Against AI Detection 3: What should we (not) do?

May 09, 2023

When faced with the unknown, humanity is always tempted by simple solutions. In the (probably very short) era of large language models, these are the AI output detectors.

The underlying idea is simple: text is pasted in a box, and the detector is able to recognise whether it comes from a certain model checking the sequence of words (tokens) against the weights of the model. Companies know that the idea is simple and appealing, so several detectors have quickly appeared in the wild, like OpenAI’s own detector, ZeroGPT, Originality.ai, and Turnitin’s in-built AI detection. They will tell you that their detectors are validated on a dataset with high sensitivity and specificity, which is probably true. This does not mean that they work as intended.

I believe that AI detection should not be part of the new policies developed for higher education, and the goal of this post is to explain why I believe this. While writing it, it became very long, so I am splitting it into three parts:

This is part 3. A short summary of the arguments made in this post is:

“Share your prompt” policies are essentially incompatible with good AI usage.
Tracking drafts could work, but… it’s mass surveillance.
Generative AI improves grades, so every student must use it.
Reform is probably the correct way forward.

“Share your prompt” policies

I have seen a few studies that allowed students to use ChatGPT in assessments, and asked them to share the prompts they used. This is good, and the results are insightful. However, I have also seen a few suggestions for policies that allow generative AI usage as long as the prompts used are submitted as part of the assignment.

I think that the idea comes from a misconception of Generative AI as an “input-output” tool: you ask for something, you get it, and that’s it. Arguably, if the marker is able to see how Generative AI was used, then it can take that into account and provide more authentic feedback. A report, or a “methodology” paragraph, to disclose how Generative AI was used as a mandatory attachment to every assessment would be an excellent idea. But… the prompts?

Please don’t ask for the prompts! I recently used ChatGPT to write a certain two-page document that I cared about a lot, probably as much as a student cares about an essay. The conversation I used to provide context, then brainstorm, then write it, then refine it, and finally test it against the criteria I wanted it to satisfy… is 134 messages long. The spirit of these messages is not to give 134 instructions and receive 134 outputs (even though that is what is technically going on) - it is a genuine conversation. I did not know what the third message was going to be when I was typing the first.

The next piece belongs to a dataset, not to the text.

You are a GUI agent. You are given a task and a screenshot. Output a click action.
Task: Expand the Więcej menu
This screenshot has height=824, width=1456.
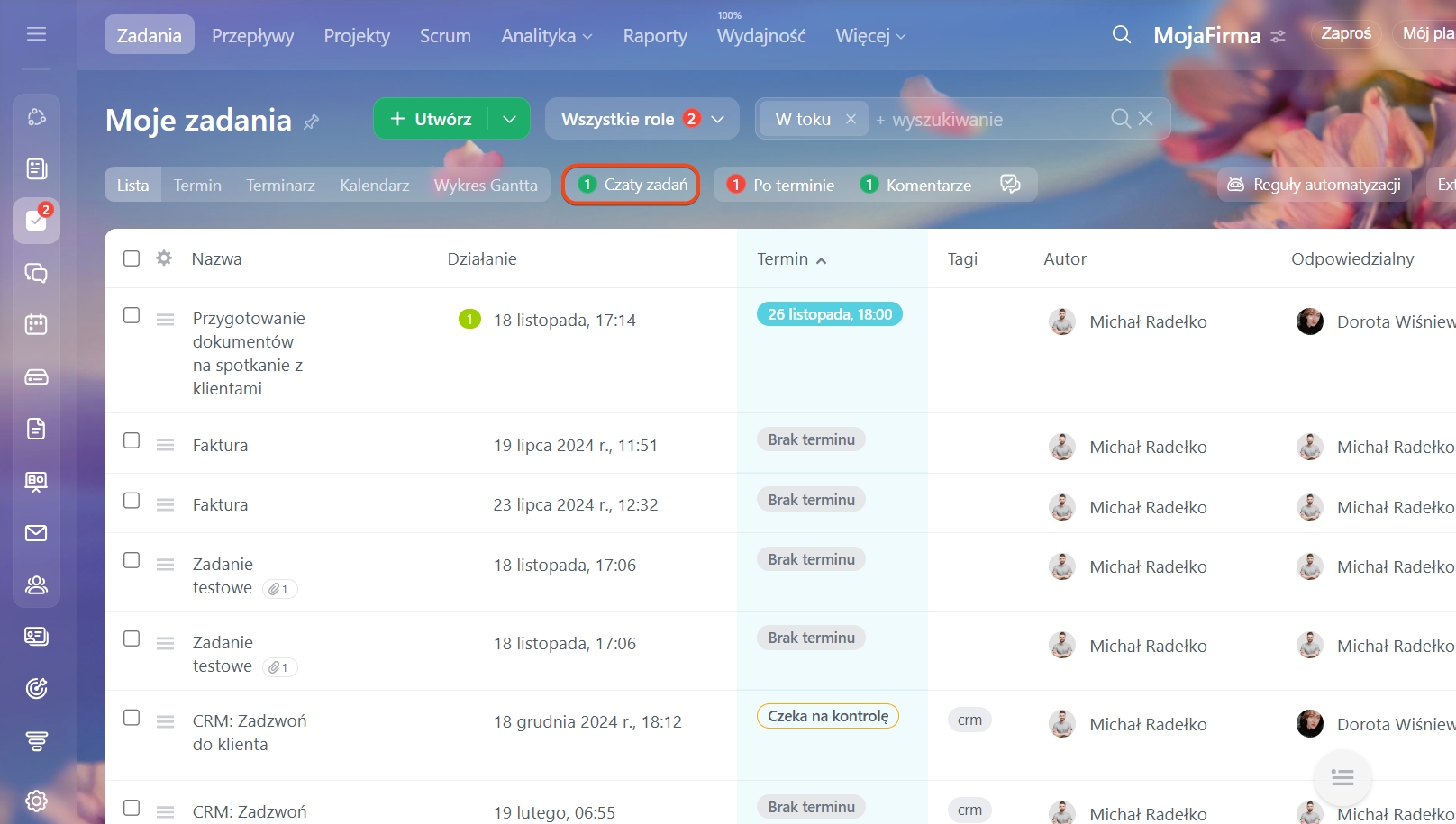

I think that what I did is good use of AI, the kind of thing that we’d want to encourage in students: use AI to better express their ideas. AI excels when it augments human performance - so what does it mean for students to “share their prompts”? Should we expect submissions with dozens of pages of “prompt” appendices? Is focusing on “quality of prompts” the right approach, when ChatGPT's popularity stems from its conversational nature, which OpenAI specifically prioritised in its training? With all due respect to LinkedIn influencers, the most effective way to engage with ChatGPT is to interact as you would with a friend: “I need to do this, can you help? I’d like…”.

One more remark: should we for some reason put limits on the kind of prompts we allow, do we really think that students would submit the actual prompts they used? They’d probably just generate five fully-policy-compliant prompts and submit those instead.

Someone proposed critical usage of AI detectors, where students “could use the output from a detector to reflect on their use of AI” - which, since detectors do not work, would simultaneously waste students’ time and keep the AI detection industry around.

I am all for disclosing how AI was used to write an essay, and educating students on what is good usage and what isn’t, with the goal of preserving critical thinking skills. But we need to give up on the illusion of being able to control them. Instead, we need authentic assessment methods that are AI-resistant.

Tracking drafts

Invigilated, in-person exams are a safe haven. It does not matter how good the AI becomes at assessments if the students can’t use it. However, these are not really suitable for several types of assessments, or degrees (think of remote degrees), and have been widely criticised due to their negative effects on student performance.

During Covid-19, solutions for mass surveillance really gained traction, promising lecturers that they would be able to emulate the “invigilated exam” experience in terms of confidence that no cheating took place. The results were as bad as you’d expect: bad implementations, draconian procedures once a student is flagged, heightened anxiety, problems with students in certain living conditions (e.g. without an isolated room to take exams), and unclear effectiveness.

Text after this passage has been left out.